# [Task input]

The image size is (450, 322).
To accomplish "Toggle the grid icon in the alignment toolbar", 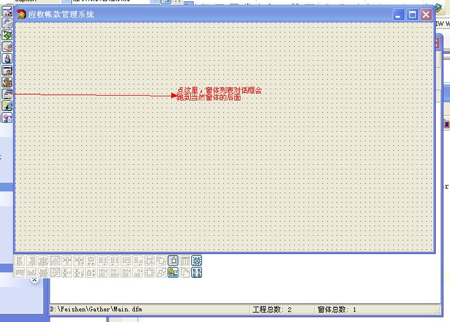I will pyautogui.click(x=185, y=261).
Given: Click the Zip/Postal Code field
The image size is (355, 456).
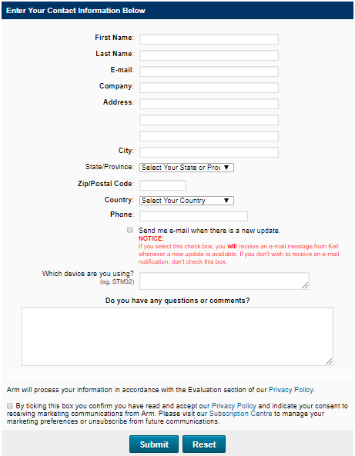Looking at the screenshot, I should 162,185.

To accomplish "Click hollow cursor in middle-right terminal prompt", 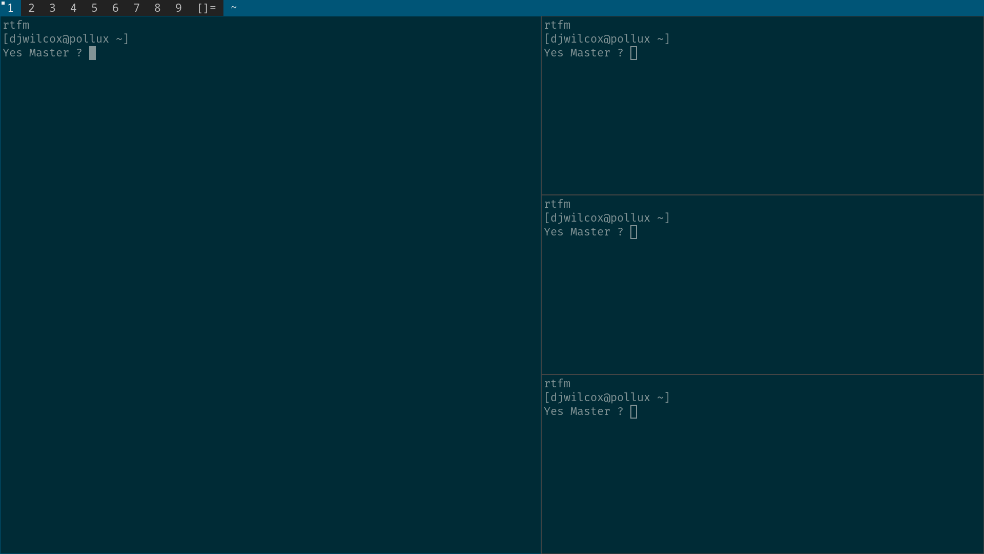I will pyautogui.click(x=634, y=232).

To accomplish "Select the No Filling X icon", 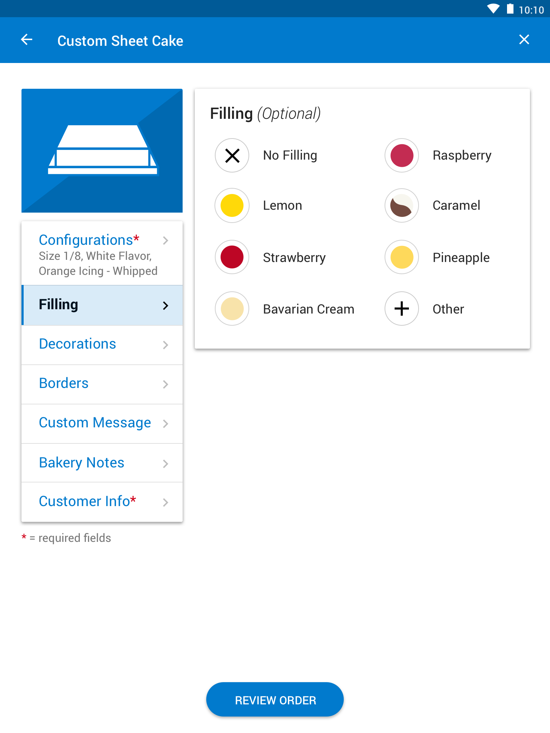I will [232, 155].
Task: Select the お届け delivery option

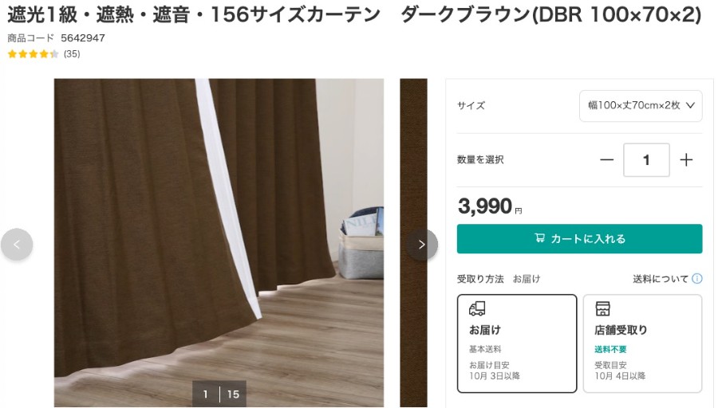Action: pyautogui.click(x=517, y=343)
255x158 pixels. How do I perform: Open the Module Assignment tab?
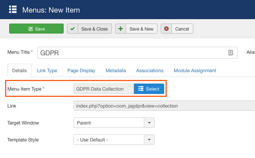pyautogui.click(x=195, y=70)
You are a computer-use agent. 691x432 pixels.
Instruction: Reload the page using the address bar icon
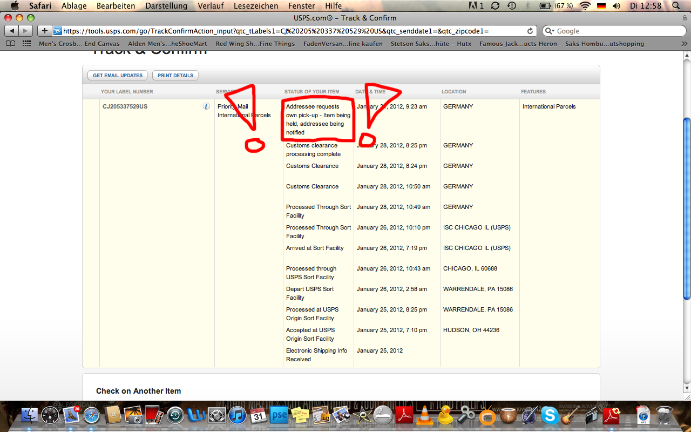point(530,31)
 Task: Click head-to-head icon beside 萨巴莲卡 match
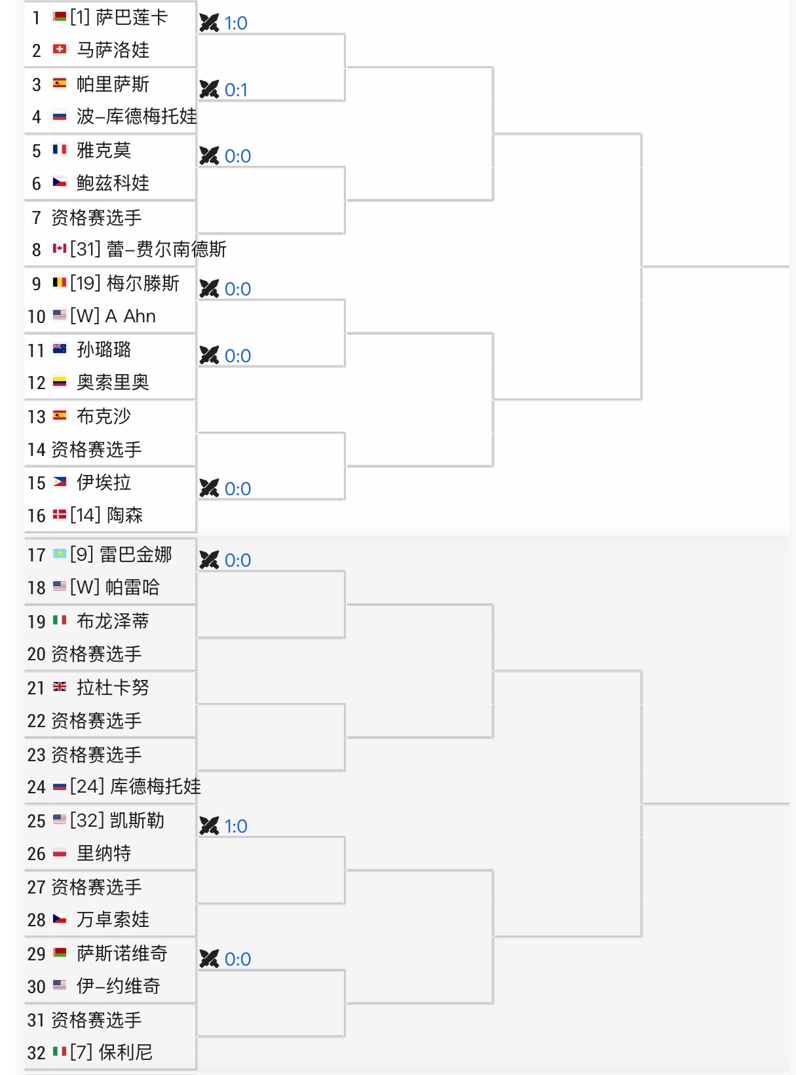(x=209, y=23)
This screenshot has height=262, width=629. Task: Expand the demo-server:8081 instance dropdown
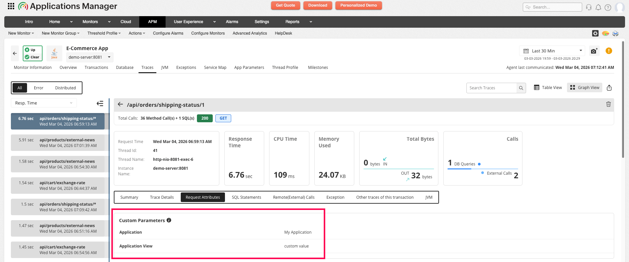point(89,57)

# [What needs to be done]
Copy out in full the lines of the entries above, from the one containing "Task: Select the お届け delivery option" through the end of the entries, and shift every coordinate in the answers by adding -87 to it. Leave the pictures out.

# [Answer below]
Task: Select the お届け delivery option

Action: pyautogui.click(x=430, y=256)
255x158 pixels. How do I perform: Open the Module Assignment tab?
pyautogui.click(x=108, y=-17)
You are a computer-use agent. 691x432 pixels.
Instruction: Reload the page using the address bar icon
point(443,-56)
 Task: Click head-to-head icon beside 萨巴莲卡 match
(x=122, y=-64)
This screenshot has height=262, width=629. Task: Expand the demo-server:8081 instance dropdown
point(2,-30)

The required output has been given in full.